Lay out the rows as a Markdown table with the columns Nr and Text. Begin at the first line, stop after the line that contains "Describe the element at coordinates (241, 671)", number each line, and leave out blank ones.

-------

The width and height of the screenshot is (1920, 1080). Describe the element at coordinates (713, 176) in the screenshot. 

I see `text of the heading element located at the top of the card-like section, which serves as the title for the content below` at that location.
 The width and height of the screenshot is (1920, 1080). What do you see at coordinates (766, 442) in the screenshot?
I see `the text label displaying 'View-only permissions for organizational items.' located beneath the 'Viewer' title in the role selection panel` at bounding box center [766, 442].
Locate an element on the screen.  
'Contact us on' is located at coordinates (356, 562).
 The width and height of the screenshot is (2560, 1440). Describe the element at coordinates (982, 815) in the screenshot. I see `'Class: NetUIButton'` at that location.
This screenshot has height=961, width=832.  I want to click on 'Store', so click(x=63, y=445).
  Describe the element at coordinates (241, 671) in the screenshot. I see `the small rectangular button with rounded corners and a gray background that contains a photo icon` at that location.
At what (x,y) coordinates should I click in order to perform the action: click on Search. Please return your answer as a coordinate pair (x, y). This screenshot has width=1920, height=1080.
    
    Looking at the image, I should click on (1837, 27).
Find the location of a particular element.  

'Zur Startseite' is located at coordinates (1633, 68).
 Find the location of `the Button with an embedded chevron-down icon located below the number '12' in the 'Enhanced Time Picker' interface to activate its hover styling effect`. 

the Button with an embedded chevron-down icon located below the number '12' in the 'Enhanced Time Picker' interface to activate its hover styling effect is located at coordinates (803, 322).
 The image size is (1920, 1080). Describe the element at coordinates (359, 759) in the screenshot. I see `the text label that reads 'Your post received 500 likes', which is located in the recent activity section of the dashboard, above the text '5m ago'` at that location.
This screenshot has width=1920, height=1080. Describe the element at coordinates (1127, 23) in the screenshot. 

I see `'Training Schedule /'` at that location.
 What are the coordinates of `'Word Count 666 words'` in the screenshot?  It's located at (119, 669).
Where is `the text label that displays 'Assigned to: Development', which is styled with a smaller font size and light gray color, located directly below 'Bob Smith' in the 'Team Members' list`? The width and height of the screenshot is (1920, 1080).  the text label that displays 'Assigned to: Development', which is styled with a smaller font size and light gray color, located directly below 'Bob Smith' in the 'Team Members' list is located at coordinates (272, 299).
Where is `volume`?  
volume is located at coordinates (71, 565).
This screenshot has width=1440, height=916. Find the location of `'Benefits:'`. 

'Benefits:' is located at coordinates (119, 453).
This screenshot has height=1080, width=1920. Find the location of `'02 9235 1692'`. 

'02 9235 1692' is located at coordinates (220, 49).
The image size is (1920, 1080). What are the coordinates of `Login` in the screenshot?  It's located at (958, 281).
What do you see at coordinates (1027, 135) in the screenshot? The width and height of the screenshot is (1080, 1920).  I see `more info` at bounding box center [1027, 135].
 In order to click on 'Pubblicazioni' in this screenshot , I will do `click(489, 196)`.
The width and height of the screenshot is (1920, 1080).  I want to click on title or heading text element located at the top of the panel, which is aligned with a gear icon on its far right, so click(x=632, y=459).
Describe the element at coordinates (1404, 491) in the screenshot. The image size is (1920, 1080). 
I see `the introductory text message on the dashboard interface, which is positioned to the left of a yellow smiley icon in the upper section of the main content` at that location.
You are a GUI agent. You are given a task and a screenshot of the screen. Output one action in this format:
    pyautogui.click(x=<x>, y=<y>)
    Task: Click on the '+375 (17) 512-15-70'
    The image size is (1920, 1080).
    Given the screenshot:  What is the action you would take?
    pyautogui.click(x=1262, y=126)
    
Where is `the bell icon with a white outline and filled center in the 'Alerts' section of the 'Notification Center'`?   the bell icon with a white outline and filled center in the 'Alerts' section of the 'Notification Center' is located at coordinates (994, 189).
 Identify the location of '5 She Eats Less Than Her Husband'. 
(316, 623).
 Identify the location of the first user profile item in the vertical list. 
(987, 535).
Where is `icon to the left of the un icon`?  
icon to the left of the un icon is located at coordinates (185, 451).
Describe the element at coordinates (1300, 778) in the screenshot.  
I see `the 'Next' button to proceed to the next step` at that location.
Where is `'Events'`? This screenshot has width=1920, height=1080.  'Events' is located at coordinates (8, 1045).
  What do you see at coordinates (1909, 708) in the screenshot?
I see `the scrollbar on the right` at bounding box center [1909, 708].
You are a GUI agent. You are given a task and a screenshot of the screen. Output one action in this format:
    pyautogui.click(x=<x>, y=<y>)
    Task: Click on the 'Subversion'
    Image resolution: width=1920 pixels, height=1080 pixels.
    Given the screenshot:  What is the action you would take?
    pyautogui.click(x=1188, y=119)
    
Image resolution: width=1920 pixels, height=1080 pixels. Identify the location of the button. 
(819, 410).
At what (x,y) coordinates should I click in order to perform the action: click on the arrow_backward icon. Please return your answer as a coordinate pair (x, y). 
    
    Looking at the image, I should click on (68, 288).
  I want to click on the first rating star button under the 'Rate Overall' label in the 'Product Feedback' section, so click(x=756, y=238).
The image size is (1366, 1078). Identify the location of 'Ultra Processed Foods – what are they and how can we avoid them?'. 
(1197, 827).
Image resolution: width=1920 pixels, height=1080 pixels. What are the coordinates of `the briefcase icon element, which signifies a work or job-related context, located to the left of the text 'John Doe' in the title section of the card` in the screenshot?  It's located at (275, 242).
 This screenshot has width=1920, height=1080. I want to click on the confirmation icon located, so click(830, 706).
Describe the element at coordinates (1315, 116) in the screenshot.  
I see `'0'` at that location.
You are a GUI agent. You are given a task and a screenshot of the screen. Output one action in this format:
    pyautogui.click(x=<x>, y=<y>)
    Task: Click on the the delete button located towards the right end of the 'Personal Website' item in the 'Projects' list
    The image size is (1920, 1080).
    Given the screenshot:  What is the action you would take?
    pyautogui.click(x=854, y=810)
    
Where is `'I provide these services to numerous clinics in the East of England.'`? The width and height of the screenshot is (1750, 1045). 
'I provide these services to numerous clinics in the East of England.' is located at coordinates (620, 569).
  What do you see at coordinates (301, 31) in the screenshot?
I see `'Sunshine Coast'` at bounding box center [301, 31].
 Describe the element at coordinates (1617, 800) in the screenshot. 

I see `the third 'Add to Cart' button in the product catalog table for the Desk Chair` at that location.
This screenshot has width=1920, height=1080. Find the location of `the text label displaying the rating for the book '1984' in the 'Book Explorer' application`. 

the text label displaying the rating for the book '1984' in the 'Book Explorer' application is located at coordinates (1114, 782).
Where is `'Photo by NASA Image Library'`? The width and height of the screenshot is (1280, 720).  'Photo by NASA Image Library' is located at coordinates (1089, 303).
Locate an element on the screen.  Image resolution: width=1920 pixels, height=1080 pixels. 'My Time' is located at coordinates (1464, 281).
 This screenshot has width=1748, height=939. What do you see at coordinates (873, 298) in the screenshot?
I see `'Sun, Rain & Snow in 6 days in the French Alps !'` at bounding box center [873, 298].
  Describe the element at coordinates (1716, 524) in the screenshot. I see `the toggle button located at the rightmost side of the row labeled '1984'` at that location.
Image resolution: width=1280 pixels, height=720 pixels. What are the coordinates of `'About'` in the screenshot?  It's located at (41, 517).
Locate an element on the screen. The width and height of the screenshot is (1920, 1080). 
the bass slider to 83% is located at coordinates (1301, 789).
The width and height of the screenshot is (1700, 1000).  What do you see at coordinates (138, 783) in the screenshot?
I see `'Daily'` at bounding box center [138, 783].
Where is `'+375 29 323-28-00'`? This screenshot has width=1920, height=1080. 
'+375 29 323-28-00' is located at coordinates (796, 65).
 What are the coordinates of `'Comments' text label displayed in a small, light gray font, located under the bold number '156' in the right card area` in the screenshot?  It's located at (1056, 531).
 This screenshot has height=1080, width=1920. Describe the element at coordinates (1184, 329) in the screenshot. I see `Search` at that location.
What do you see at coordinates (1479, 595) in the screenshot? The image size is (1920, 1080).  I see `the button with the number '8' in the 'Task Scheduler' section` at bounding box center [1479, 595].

-------

- Answer to the task
| Nr | Text |
|---|---|
| 1 | The width and height of the screenshot is (1920, 1080). Describe the element at coordinates (713, 176) in the screenshot.  |
| 2 | I see `text of the heading element located at the top of the card-like section, which serves as the title for the content below` at that location. |
| 3 |  The width and height of the screenshot is (1920, 1080). What do you see at coordinates (766, 442) in the screenshot? |
| 4 | I see `the text label displaying 'View-only permissions for organizational items.' located beneath the 'Viewer' title in the role selection panel` at bounding box center [766, 442]. |
| 5 | Locate an element on the screen.   |
| 6 | 'Contact us on' is located at coordinates (356, 562). |
| 7 |  The width and height of the screenshot is (2560, 1440). Describe the element at coordinates (982, 815) in the screenshot. I see `'Class: NetUIButton'` at that location. |
| 8 | This screenshot has height=961, width=832.  I want to click on 'Store', so click(x=63, y=445). |
| 9 |   Describe the element at coordinates (241, 671) in the screenshot. I see `the small rectangular button with rounded corners and a gray background that contains a photo icon` at that location. |